● **Texto para leitura**
^^^^^^^^

Museu Clube da Esquina
Entrevista de Paulo Vilara
Entrevistado por Léo Dias
Belo Horizonte, 20/04/2005
Realização: Museu da Pessoa
Entrevista nº MCE_CB041
Transcrito por Jacqueline Cabral
Revisado por Genivaldo Cavalcanti Filho
P/1 - Paulo Vilara, boa tarde. Eu queria começar pedindo para você falar seu nome, data e local de nascimento.
R - Paulo Vilara. [Nasci em] Caxambu, no Sul de Minas Gerais, [em] nove de junho de 1949.
P/1 - Como era a turma do Levy da qual você participava com o Márcio e com o pessoal?
R - Eu conheci esse pessoal todo em 1963. O Bituca, o Márcio Borges, os Borges todos, o Marilton; os meninos todos: Toninho Horta, Beto Guedes, Fernando Brant, todo mundo em 1963, 1964 e 1965. Conheci todo mundo mais ou menos nessa época.

^^^^^^^^

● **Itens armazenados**

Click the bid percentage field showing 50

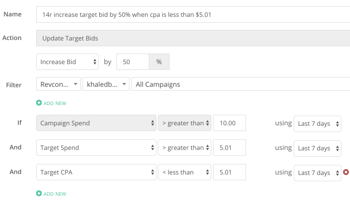pyautogui.click(x=133, y=62)
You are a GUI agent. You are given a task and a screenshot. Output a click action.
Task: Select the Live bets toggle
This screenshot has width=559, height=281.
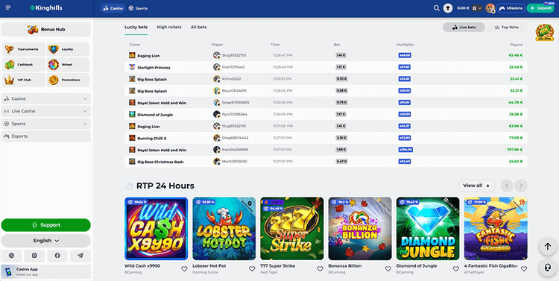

^^^^^^^^

● **Conjunto de tarefas**
**a.** Diga se cada afirmação abaixo está de acordo com a entrevista de Paulo Vilara, respondendo sim ou não e citando as palavras decisivas da entrevista: (i) Paulo Vilara nasceu em Caxambu. (ii) A entrevista foi realizada em Belo Horizonte em 2005. (iii) Paulo Vilara conheceu esse pessoal em 1970.
**b.** Prolongue a entrevista de Paulo Vilara a partir da última fala apresentada.

● **Respostas dadas**
**a.**
(i) Sim: "Caxambu, no Sul de Minas Gerais"
(ii) Sim: "Belo Horizonte, 20/04/2005"
(iii) Não: "Eu conheci esse pessoal todo em 1963."

**b.**
Naquela época, o Centro de Belo Horizonte era como se fosse um centro cultural sem sede, assim como o Clube da Esquina também não tem sede. O Centro Cultural de Belo Horizonte, na década de 60, era o centro da cidade todinho, tudo acontecia no centro da cidade: muitos cinemas, muitos bares. Tinha o Maleta, tinha o CEC [Centro de Estudos Cinematográficos], que funcionava no prédio da Imprensa Oficial na [esquina da Avenida] Augusto de Lima com [a Rua] Rio de Janeiro e tinha sessão todo sábado. Era uma efervescência absoluta o centro da cidade, os tempos eram outros, pois não existia essa violência, não existia tanta miséria. O mundo era outro, então o centro absorvia ou centralizava de verdade toda uma efervescência cultural, e por ali circulava todo mundo, todas as áreas artísticas.
P/1 - E você morava ali perto?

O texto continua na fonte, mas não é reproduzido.